I took the problem HD video file and used Handbrake software to transcode it to an mp4 file (of about half the size of the original disc file) and had it mixdown the audio to a stereo Dolby Pro Logic track. This file was smooth all the time and never missed a beat.

With Tversity taking care of the Media Server side and the PHD-HM5 taking care of the player side of the equation, I was quite impressed how quickly I got quite satisfactory performance. Consider this:

1. My home network was based on a Verizon (now Frontier) FIOS default router that they provide.
2. The "server" computer was on one port of a multi-port Network Switch connected to one router port.
3. The PHD-HM5 was on its own router port on the other side of the house (Cable = 50-60ft).
3. The network was not designed or configured to be optimized for media streaming in any way.
4. The only streaming experience I had had to this point was getting several Roku boxes set-up for Netflix.

Special thanks to the guys at HD Nation (Revision 3 net TV) for giving me all the clues I needed (Tversity, AnyDVD, Handbrake) in one of their shows about Media Streaming to get a system up and functional in a single evening!

Now that I have proven the concept I will start to explore a few options to tune the performance possibilities of the system. All of this operation is based on UPNP (universal plug & play). No special DLNA capabilities are at work here, plain old UPNP networking! Music, Photos and Videos all work well on the player.

For $59.00 plus shipping, I think the PHD-HM5 is a great deal and a relatively solid performer for an entry-level price. I am not associated with the company, just a satisfied customer. The PHD-HM5 was an afterthought on my order for one of their HDMI ATSC/QAM tuner STBs! 

_*One more note:*_ I upgraded the firmware of the PHD-HM5 from a more current version on their website using a thumb-drive through one of the device's USB ports and it worked exactly as described in the online PDF document that accompanies the upgrade file.

I'm glad I took the leap of faith!

*Update: * _Not being married to any hardware in this horse-race (yet), I decided to order a PlayOn HD media streaming player in order to explore the aspect of directly playing and navigating optical disc contents written to an ISO file. My player should be here shortly before the "Version 2" of this device gets released. Then I'll order one of those to evaluate. There is no substitute for first-hand experience!_


----------



## pacAir (Mar 8, 2011)

Just for informational purposes:

I spent a weekend testing my new PlayOn HD media player (which costs 2.5 times the PHD-HM5). There was no contest, the PlayOn is built better, has a better GUI, has more features, is easier to use, supports an internal hard drive and has support for more formats.

The PHD works quite well for what it does but the PlayOn HD is in another category altogether.

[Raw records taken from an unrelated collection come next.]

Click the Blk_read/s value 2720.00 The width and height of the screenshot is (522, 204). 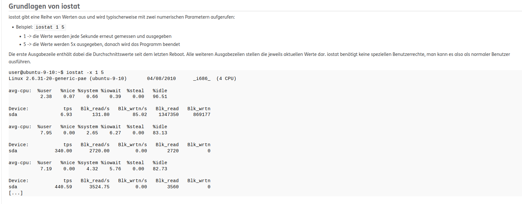pyautogui.click(x=99, y=151)
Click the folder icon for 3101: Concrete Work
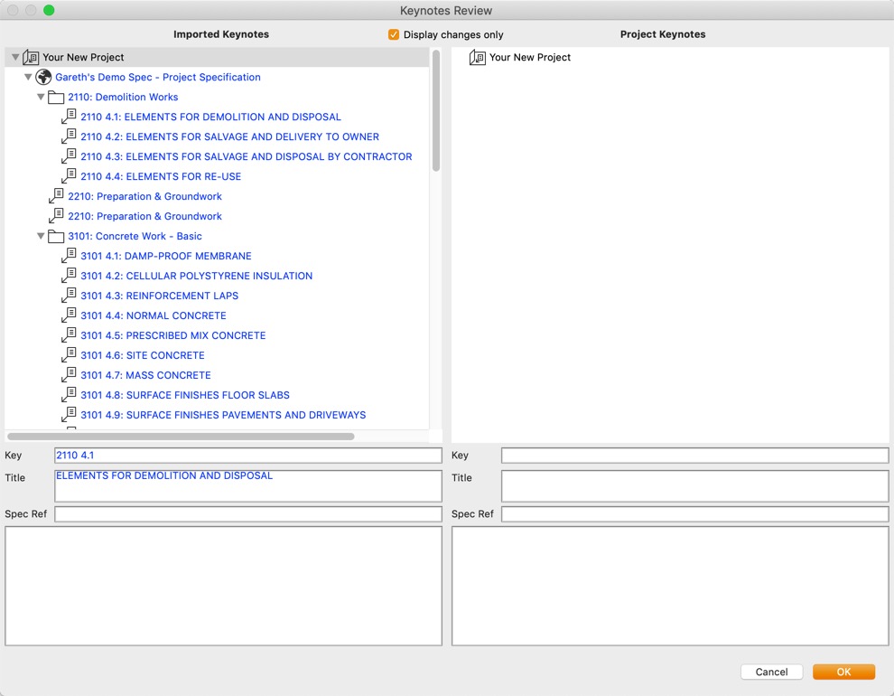 56,237
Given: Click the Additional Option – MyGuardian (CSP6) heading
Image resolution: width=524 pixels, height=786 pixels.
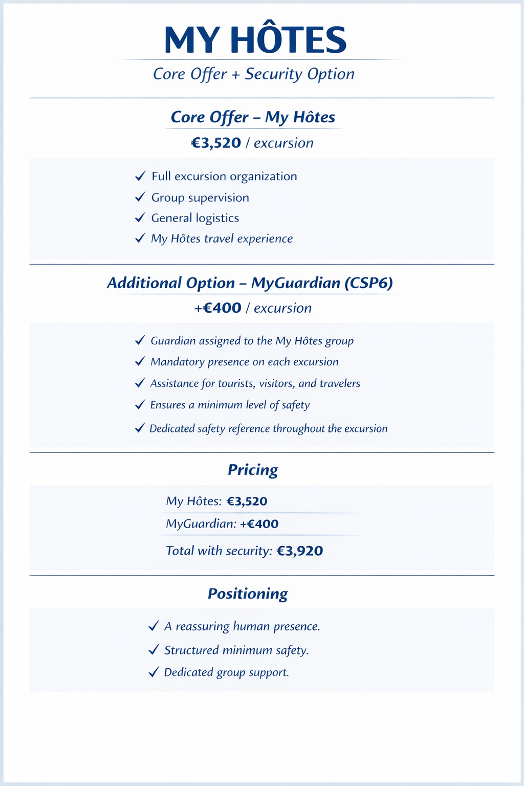Looking at the screenshot, I should (250, 283).
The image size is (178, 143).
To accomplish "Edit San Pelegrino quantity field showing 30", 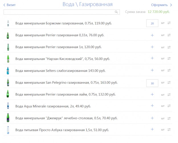I will 152,83.
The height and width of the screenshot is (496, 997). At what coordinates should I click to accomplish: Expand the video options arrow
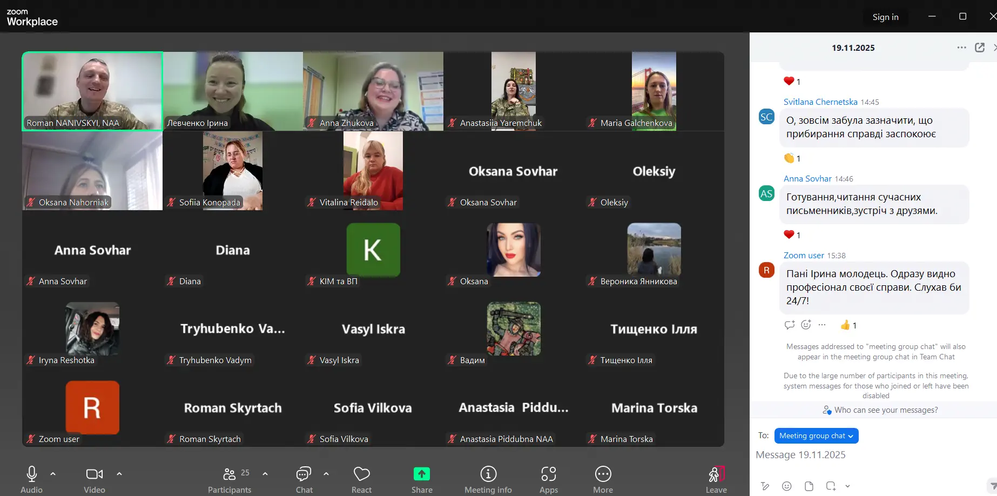pyautogui.click(x=119, y=474)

Interestingly, I found the network streaming performance for both units virtually identical which suggests that my network is probably the limiting factor.

You get what you pay for I suppose. This observation isn't meant to denigrate the PHD's performance (which was generally exemplary). It is just to point out that the PlayOn HD is a more deluxe unit and it appears to be a more modern design. The PHD will still enjoy use on my network but it has definitely been relegated to secondary status by the AC Ryan box.


----------